PART 6: PRIA SEJATI (Revisi)

132 2 0
                                    

"Sosok wanita sederhana yang dengan ajaibnya selalu berhasil menyihirku untuk kembali merasa baik-baik saja."


#1

Bagian ini mungkin akan banyak menceritakan tentang diriku sendiri. Tentang aku yang asyik dengan duniaku sendiri. Tentang aku yang dengan mudahnya tersulut emosi. Entah karena obsesi. Ambisi. Atau hal sepele lain yang seharusnya tidak perlu dibesar-besarkan. Tapi apa yang bisa diharapkan dari remaja berusia 20 tahun selain terlalu cepat mengambil keputusan. Dia hanya seorang remaja yang sedang bertumbuh dan belum pernah tahu makna sejati dari sebuah penyesalan. Meski aku tahu, pernyataanku barusan tetap saja tidak pantas untuk aku pilih sebagai kalimat pembenaran atas sikap-sikapku yang dulu.


#2

Setelah ujian tengah semester 3 selesai, kuliah diliburkan selama seminggu. Tidak sedikit dari para mahasiswa yang kemudian memutuskan untuk pulang kampung. Tapi aku tidak. Waktu seminggu terlalu sebentar untuk perjalanan ke Jawa Timur. Belum lagi biaya yang harus dikorbankan untuk membeli tiket pesawat, atau paling tidak tiket kereta api.

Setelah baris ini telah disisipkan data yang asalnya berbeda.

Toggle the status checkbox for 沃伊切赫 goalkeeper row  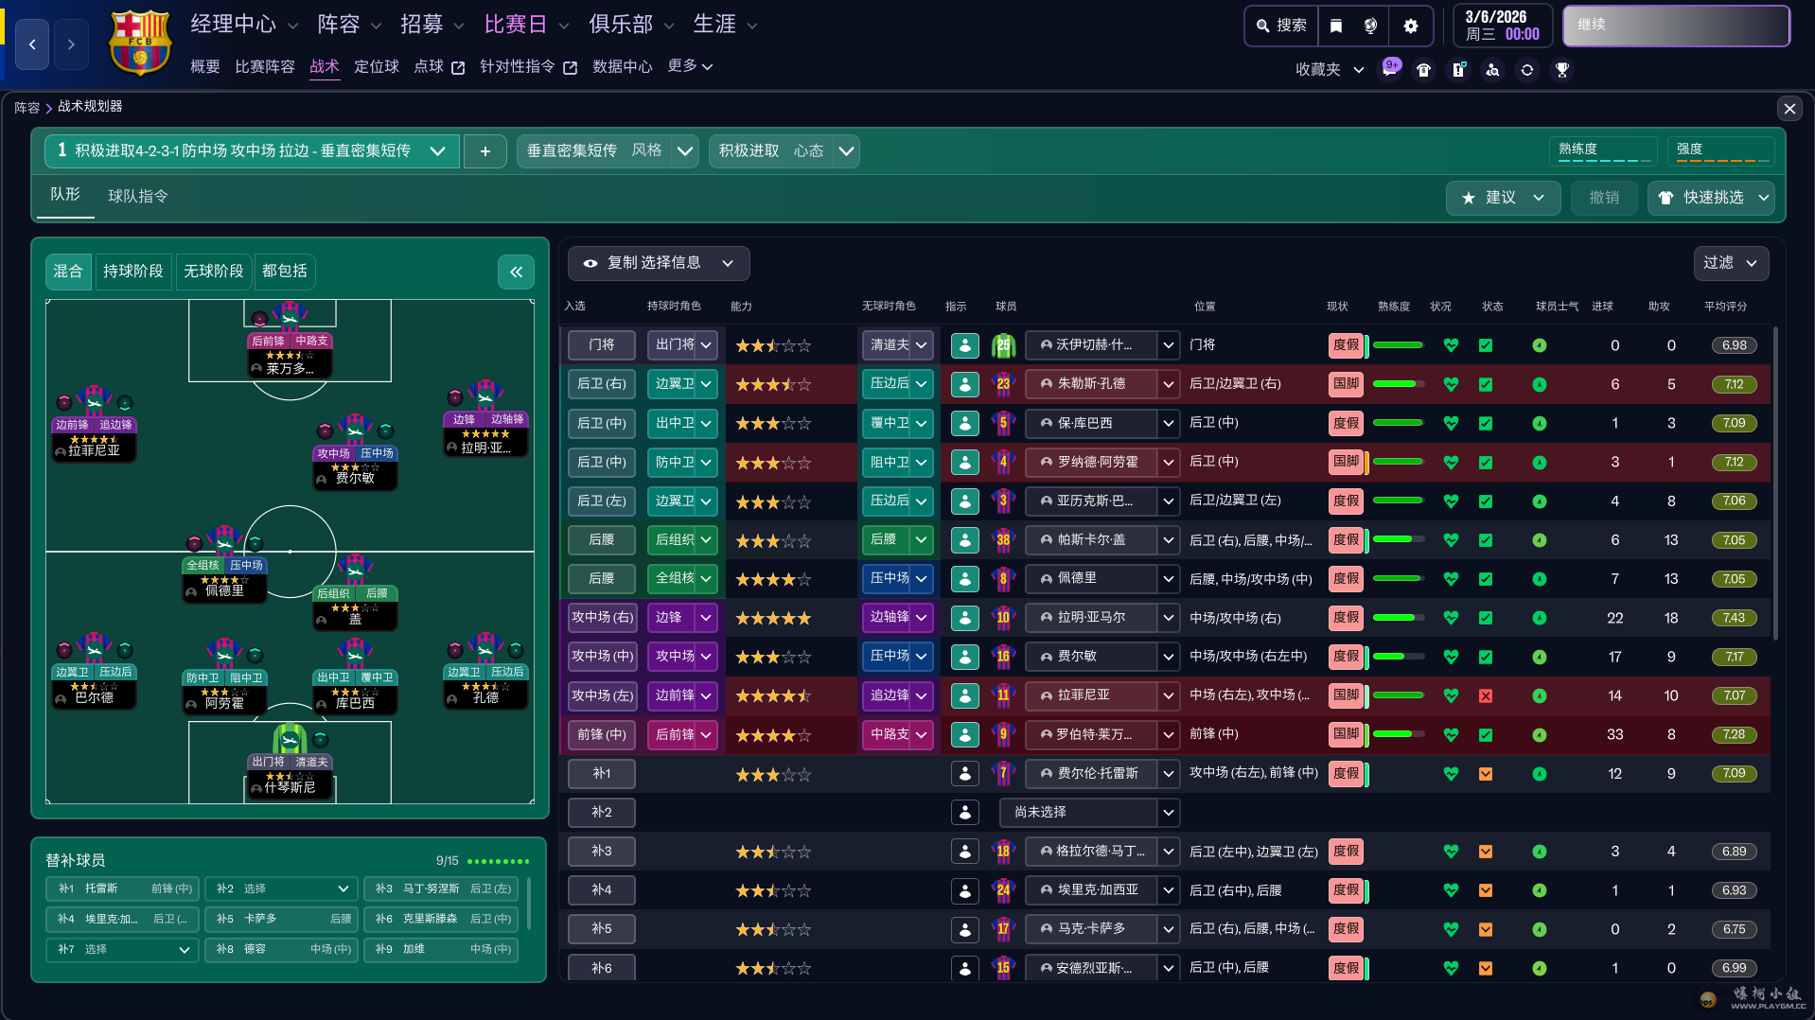tap(1486, 345)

Meski dari dulu pesawat tetap menjadi transportasi favoritku demi memangkas waktu.

Seminggu itu aku memilih untuk menghabiskan waktu dengan menjelajah Jakarta bersama teman-temanku. Mengenal bangunan dan peninggalan sejarah batavia di Museum Kota Tua, hunting foto kesana kemari untuk menyalurkan hobi lamaku dalam hal fotografi, kencan dengan dawai gitar yang gemar aku mainkan di studio musik, membentuk otot di tempat fitness langgananku, dan juga beramai-ramai nonton pertandingan Persija di Gelora Bung Karno. Semua kegiatan itu sukses besar untuk menguapkan semua beban kepala akibat distraksi yang timbul dari efek ujian tengah semester. Aku merasa bebas. Aku merasa punya duniaku sendiri yang tidak lagi diatur oleh aturan kampus yang menyebalkan. Meski sesekali aku ingat kamu yang seminggu itu sengaja aku abaikan.

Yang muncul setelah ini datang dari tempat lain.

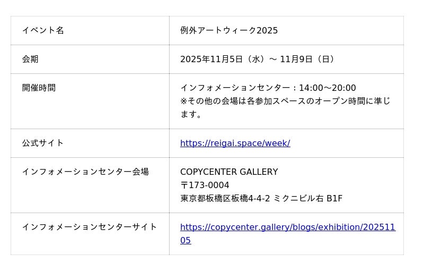Viewport: 424px width, 271px height.
Task: Click the COPYCENTER GALLERY venue name
Action: (229, 172)
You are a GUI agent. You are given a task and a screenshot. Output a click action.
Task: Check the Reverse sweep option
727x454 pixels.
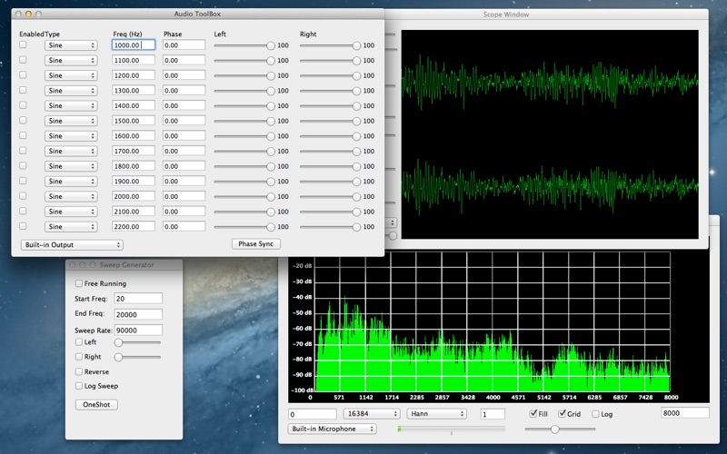(78, 371)
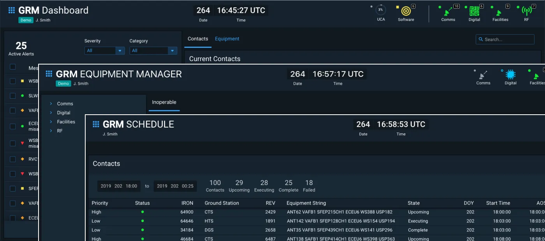The height and width of the screenshot is (241, 545).
Task: Click the Comms satellite dish icon in the dashboard header
Action: click(448, 12)
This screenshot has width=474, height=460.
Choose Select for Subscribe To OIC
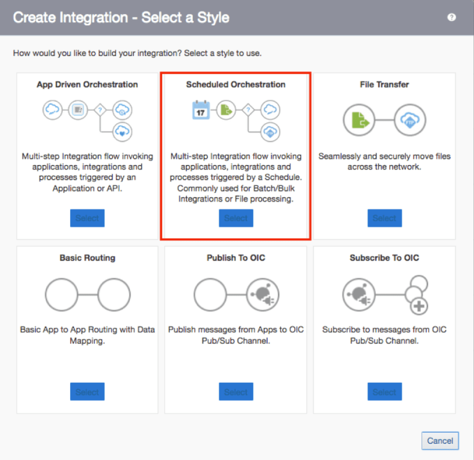point(384,392)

Jangan bilang aku lupa kamu. Tidak akan semudah itu, Prill. Aku hanya perlu waktu untuk menenangkan diri sebentar. Sampai kepalaku kembali terasa ringan. Kamu pasti tahu bagaimana dulu aku selalu stress setelah habis ujian. Aku tidak bisa setenang kamu untuk menunggu hasil yang bisa jadi tidak sesuai dengan harapanku. Ambisiku dan obsesiku saat remaja tidak mudah untuk ditaklukkan. Aku selalu ingin menjadi yang terbaik. Sempurna. Tanpa ada yang meleset sedikit pun dari target.


#3

Hari pertama aku masuk kelas setelah liburan tengah semester selesai, aku sengaja duduk di sebelahmu. Kamu pun tersenyum ramah ketika menatap kehadiranku. Tapi tidak mengeluarkan kalimat apa-apa sebagaimana biasa. Kamu hanya membaca buku di mejamu tanpa melirikku lagi setelahnya. Aku pun kemudian menyibukkan diri dengan ponselku. Bahkan hingga dosen menyelesaikan materinya, kita masih saja terjebak dalam suasana hening tanpa suara. Sampai akhirnya aku tidak tahan lagi untuk menghentikan gerakanmu yang tengah sibuk merapikan buku demi bergegas meninggalkan kelas.

"Prill."

"Iya Ar?"

"Nanti malem..."

"Aku duluan ya."

Nadamu ramah. Sambil tersenyum malah. Penolakanmu sangat halus, tapi rasanya berhasil melukai egoku. Mendengarnya, aku langsung terdiam di tempat dudukku. Sementara kamu berlalu keluar kelas bersama Atikah tanpa rasa berdosa sedikit pun. Seolah-olah tidak mengerti jika kamu sudah menyakitiku dengan begitu parah. Kalau kamu mau tahu, sikapmu hari itu cukup membekas di hatiku sampai kurang lebih seminggu. Itulah alasan kenapa aku tidak menghubungimu lagi selama itu.